» **Texto para leitura**:
———
Neste 25 de fevereiro de 2024, o contexto é completamente diverso. Derrotado nas urnas, Bolsonaro ainda foi declarado inelegível até 2030 pelo Tribunal Superior Eleitoral, o que esfria suas intenções de animar sua base de eleitores.

E com a Polícia Federal e o Supremo Tribunal Federal no seu encalço pela organização dos atos antidemocráticos de 8 de janeiro de 2023, na manifestação de hoje Bolsonaro se mostrou muito mais cauteloso.

No palanque, marcaram presença deputados, senadores e quatro governadores (Tarcísio de Freitas, Romeu Zema, Ronaldo Caiado e Jorginho Melo), além de lideranças religiosas.

No primeiro discurso, a ex primeira-dama Michelle Bolsonaro deu o tom da manifestação de hoje. Nas suas palavras, foi um erro acreditar na separação entre política e religião. Silas Malafaia, coorganizador e patrocinador do evento, sorriu satisfeito.

Também em tom de pregação, Nikolas Ferreira lembrou das histórias bíblicas de Moisés, que libertou o povo de Deus, e de Caleb, escolhido como seu herdeiro para governar uma parte do território na terra prometida. Nikolas não poderia ser mais explícito, pois é o pré-candidato bolsonarista ao estratégico governo de Minas em 2026.

O senador Magno Malta, outra liderança evangélica que construiu carreira política, conclamou o povo a não esmorecer diante das atribulações que se abateram sobre Bolsonaro, um “escolhido de Deus” para governar o Brasil.

Tarcísio de Freitas se afastou do discurso religioso para fazer uma propaganda das ações do governo ao qual serviu. Do auxílio emergencial ao pix, o atual governador de São Paulo tentou passar uma imagem de Bolsonaro como governante preocupado com o desenvolvimento do país, de quem seria eterno devedor.

Bolsonaro com o governador de São Paulo na Avenida Paulista  — Foto: Foto: Reprodução / Youtube
Bolsonaro com o governador de São Paulo na Avenida Paulista — Foto: Foto: Reprodução / Youtube

Coube a Silas Malafaia subir o tom. Foi o único a fazer uma referência direta ao presidente Lula, atacando-o pelas recentes declarações contra Israel no conflito na faixa de Gaza. Na sequência, voltou-se contra a suposta “engenharia do mal” de Alexandre de Moraes e do STF contra Bolsonaro. Para o líder religioso, a classe política está acuada, mas ele não sentia medo de vir a ser chamado a responder judicialmente por denunciar uma perseguição política do Supremo a Bolsonaro.
———
» **Dados para análise**:

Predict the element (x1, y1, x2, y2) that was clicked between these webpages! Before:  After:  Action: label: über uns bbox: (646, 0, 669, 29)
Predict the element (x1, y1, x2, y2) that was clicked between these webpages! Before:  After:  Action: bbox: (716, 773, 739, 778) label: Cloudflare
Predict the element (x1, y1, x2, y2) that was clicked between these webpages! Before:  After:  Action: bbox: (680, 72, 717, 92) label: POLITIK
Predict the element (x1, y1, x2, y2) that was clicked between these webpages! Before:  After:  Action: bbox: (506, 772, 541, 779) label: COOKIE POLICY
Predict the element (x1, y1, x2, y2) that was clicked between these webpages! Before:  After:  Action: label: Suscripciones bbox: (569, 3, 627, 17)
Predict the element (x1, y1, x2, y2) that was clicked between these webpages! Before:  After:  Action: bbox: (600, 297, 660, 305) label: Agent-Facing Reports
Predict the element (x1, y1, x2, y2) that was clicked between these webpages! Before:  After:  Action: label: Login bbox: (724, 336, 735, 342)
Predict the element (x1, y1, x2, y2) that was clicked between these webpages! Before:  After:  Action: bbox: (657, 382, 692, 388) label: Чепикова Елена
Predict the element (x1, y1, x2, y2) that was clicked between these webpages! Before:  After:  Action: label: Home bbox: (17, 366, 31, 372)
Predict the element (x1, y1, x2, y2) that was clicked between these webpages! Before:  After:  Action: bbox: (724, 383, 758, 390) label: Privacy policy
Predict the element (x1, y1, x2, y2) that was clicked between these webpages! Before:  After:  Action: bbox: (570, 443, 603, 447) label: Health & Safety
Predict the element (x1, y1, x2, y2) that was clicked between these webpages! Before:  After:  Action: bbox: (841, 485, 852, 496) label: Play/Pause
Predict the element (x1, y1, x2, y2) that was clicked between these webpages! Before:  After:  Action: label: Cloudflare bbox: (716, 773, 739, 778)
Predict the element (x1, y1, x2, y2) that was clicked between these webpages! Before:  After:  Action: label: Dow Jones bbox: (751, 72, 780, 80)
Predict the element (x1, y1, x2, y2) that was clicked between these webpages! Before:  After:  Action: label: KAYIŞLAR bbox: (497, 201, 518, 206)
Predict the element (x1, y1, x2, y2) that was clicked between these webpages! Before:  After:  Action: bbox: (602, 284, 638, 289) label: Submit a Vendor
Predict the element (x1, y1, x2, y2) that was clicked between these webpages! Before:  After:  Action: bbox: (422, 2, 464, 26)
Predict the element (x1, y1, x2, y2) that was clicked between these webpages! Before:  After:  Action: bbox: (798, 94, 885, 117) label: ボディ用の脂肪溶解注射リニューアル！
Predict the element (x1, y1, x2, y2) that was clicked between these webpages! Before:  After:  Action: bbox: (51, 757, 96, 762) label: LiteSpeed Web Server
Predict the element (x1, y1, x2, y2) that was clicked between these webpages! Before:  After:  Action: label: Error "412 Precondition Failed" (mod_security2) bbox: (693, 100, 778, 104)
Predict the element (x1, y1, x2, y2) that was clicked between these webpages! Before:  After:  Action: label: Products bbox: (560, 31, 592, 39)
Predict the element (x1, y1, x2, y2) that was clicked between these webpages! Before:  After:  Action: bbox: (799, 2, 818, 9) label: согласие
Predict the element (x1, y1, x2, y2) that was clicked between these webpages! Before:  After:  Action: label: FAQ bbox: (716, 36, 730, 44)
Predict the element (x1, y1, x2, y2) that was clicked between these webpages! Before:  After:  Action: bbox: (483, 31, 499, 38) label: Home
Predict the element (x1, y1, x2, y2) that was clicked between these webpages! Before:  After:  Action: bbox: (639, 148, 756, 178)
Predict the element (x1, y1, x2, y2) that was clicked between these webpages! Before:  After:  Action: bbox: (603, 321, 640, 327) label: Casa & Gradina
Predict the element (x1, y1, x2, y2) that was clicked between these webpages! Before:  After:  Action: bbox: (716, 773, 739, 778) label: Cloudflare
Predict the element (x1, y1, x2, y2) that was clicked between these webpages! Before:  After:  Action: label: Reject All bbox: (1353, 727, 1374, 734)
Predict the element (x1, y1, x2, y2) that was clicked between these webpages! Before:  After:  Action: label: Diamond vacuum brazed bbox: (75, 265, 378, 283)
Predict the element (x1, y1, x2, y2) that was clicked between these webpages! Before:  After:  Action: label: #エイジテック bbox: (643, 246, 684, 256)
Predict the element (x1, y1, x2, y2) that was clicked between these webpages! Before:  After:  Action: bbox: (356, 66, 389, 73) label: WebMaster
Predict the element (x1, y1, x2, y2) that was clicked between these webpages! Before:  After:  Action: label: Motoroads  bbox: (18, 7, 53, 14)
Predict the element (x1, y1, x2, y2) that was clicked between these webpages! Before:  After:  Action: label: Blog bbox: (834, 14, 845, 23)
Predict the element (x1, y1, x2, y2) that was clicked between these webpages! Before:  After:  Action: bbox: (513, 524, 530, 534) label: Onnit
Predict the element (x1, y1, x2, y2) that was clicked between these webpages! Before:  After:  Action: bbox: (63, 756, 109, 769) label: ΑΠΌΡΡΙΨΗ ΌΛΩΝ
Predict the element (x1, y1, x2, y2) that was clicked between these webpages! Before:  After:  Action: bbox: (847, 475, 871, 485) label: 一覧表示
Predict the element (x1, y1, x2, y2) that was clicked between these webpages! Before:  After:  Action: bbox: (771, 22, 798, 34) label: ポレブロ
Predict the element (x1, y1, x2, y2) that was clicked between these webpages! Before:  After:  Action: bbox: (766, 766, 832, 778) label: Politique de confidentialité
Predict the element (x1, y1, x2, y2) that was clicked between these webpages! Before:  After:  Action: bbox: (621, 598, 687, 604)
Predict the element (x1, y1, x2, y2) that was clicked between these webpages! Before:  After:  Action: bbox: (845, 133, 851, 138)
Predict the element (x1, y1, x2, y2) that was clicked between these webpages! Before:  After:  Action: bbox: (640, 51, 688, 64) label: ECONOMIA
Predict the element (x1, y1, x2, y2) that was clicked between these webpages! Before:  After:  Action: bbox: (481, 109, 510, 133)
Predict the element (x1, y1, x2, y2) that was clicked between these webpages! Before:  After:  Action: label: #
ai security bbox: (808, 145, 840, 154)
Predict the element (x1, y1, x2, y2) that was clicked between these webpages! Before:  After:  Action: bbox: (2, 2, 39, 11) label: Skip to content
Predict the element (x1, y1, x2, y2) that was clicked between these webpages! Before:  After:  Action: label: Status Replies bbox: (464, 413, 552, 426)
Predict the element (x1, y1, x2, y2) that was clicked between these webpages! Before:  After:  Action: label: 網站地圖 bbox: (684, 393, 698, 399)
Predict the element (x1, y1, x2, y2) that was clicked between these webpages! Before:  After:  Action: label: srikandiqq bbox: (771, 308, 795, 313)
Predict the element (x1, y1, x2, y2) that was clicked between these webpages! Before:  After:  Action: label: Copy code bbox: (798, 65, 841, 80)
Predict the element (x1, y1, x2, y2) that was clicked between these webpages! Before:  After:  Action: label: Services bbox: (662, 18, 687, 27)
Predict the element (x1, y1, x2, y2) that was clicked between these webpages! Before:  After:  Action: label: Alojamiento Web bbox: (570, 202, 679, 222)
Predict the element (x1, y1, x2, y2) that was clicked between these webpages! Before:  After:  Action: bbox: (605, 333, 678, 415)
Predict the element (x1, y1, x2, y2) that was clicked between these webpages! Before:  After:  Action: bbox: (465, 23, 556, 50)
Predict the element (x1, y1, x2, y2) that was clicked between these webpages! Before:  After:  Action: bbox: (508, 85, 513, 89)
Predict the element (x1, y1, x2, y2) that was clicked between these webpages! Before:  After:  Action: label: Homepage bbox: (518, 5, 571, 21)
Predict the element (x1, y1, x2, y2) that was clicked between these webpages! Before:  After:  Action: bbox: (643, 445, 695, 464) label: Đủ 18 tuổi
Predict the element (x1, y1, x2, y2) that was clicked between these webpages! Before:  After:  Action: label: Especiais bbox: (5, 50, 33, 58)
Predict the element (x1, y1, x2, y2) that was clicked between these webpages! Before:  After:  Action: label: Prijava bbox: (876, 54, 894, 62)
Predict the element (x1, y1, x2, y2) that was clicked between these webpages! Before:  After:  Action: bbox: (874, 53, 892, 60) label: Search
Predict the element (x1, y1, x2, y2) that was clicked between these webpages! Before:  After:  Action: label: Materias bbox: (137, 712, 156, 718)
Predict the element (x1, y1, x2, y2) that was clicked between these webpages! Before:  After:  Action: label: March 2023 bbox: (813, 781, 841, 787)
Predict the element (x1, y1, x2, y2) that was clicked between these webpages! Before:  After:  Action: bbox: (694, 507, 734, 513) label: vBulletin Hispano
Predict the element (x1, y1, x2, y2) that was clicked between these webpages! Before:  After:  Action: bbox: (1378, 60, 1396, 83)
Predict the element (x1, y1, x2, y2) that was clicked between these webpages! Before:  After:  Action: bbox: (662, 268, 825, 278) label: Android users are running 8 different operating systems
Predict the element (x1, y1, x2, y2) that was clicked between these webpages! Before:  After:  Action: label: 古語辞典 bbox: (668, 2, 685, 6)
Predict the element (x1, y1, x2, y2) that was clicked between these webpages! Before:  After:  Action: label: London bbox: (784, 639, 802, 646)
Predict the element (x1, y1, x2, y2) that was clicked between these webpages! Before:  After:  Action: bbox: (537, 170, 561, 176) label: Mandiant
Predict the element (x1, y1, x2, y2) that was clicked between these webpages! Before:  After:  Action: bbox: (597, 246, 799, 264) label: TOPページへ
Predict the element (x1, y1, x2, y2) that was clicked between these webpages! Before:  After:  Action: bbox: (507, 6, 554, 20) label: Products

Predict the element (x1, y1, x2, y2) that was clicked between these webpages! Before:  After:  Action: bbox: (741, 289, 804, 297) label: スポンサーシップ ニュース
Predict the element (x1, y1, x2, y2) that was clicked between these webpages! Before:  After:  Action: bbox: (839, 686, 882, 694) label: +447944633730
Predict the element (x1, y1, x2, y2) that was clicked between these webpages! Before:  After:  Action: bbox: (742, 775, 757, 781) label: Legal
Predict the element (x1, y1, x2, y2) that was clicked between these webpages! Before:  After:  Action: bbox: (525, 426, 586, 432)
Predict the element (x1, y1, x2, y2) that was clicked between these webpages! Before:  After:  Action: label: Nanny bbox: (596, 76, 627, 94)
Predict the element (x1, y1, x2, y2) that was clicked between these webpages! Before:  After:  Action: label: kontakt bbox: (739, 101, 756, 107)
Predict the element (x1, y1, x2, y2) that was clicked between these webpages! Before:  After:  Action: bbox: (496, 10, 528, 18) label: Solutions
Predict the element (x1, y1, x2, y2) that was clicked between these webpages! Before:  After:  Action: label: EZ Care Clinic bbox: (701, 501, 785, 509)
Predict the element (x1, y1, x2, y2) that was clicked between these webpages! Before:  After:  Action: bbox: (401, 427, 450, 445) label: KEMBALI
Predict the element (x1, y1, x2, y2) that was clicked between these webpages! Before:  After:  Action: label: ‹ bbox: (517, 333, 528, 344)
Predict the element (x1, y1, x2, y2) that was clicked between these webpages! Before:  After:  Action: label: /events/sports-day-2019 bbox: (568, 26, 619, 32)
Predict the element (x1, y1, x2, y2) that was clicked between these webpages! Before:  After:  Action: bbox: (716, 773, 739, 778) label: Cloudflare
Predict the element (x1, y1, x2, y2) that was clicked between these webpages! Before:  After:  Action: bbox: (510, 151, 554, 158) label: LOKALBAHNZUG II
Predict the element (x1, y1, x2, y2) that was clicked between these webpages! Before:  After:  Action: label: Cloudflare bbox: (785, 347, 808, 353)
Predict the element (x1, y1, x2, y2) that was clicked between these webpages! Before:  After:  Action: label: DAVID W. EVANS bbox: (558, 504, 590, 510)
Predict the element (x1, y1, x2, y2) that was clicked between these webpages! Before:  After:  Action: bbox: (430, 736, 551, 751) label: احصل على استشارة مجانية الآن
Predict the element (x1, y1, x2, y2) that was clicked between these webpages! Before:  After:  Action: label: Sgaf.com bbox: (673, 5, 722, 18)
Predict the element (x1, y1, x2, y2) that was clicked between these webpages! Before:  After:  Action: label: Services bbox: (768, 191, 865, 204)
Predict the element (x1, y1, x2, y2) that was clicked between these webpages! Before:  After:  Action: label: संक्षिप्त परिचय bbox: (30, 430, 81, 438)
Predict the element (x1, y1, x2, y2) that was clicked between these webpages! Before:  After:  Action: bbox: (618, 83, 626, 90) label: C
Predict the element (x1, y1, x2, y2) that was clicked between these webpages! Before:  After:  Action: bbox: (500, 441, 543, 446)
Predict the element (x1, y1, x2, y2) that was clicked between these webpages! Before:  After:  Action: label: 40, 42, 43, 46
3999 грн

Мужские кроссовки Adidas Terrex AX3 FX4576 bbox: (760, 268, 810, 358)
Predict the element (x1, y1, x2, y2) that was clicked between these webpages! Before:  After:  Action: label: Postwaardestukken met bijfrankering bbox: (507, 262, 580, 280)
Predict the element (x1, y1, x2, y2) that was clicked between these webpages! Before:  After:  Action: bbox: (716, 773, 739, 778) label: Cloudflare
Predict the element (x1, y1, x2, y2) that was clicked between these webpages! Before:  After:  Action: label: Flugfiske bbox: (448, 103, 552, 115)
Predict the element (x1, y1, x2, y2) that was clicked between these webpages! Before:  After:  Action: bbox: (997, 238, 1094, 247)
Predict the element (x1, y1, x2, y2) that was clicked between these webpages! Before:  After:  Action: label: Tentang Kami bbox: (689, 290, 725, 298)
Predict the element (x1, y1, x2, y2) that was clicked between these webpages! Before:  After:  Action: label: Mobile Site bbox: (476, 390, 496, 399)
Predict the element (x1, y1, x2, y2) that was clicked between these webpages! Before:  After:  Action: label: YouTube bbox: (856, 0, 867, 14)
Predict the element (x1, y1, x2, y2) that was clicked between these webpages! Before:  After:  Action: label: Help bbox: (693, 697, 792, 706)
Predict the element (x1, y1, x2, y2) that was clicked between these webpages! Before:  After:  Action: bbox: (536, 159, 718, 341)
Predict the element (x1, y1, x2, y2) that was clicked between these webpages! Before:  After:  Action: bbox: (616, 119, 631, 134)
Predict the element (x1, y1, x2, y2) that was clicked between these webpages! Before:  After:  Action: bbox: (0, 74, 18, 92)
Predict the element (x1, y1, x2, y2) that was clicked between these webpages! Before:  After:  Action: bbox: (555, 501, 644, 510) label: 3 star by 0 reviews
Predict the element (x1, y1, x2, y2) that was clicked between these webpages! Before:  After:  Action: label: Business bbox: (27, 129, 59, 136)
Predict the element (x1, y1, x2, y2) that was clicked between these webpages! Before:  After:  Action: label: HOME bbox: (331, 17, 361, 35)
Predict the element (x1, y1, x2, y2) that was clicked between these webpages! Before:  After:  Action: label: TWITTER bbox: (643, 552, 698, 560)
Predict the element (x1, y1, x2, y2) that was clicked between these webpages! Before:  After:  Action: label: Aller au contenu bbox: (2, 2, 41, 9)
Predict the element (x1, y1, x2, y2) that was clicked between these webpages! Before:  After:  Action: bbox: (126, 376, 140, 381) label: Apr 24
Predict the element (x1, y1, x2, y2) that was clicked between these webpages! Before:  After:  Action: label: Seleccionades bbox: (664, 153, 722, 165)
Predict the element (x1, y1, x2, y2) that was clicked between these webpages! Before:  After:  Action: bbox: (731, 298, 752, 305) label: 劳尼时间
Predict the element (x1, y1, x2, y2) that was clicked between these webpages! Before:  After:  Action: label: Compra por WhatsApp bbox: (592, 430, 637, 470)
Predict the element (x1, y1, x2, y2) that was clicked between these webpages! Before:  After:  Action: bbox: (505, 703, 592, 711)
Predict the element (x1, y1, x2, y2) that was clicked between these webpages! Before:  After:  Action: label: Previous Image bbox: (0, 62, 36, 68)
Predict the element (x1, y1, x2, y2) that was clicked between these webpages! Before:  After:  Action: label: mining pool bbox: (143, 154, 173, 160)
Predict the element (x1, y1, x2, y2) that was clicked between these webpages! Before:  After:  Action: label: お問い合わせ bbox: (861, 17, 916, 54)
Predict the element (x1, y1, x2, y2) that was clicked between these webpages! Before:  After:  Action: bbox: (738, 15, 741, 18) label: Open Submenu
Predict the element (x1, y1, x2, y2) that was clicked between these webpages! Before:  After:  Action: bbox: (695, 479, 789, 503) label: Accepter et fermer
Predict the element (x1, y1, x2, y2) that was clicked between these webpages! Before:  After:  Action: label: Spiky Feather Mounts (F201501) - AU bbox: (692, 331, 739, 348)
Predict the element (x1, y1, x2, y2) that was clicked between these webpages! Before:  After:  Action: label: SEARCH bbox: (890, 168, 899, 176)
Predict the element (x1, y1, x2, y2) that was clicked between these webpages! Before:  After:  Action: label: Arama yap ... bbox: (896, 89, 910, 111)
———
» **Detalhes da tarefa**:
Extraia literalmente do texto sobre a manifestação bolsonarista o trecho que começa com "No primeiro discurso, a" e vai até "governar o Brasil.", inclusive.

» **Resposta ao exercício**:
No primeiro discurso, a ex primeira-dama Michelle Bolsonaro deu o tom da manifestação de hoje. Nas suas palavras, foi um erro acreditar na separação entre política e religião. Silas Malafaia, coorganizador e patrocinador do evento, sorriu satisfeito.

Também em tom de pregação, Nikolas Ferreira lembrou das histórias bíblicas de Moisés, que libertou o povo de Deus, e de Caleb, escolhido como seu herdeiro para governar uma parte do território na terra prometida. Nikolas não poderia ser mais explícito, pois é o pré-candidato bolsonarista ao estratégico governo de Minas em 2026.

O senador Magno Malta, outra liderança evangélica que construiu carreira política, conclamou o povo a não esmorecer diante das atribulações que se abateram sobre Bolsonaro, um “escolhido de Deus” para governar o Brasil.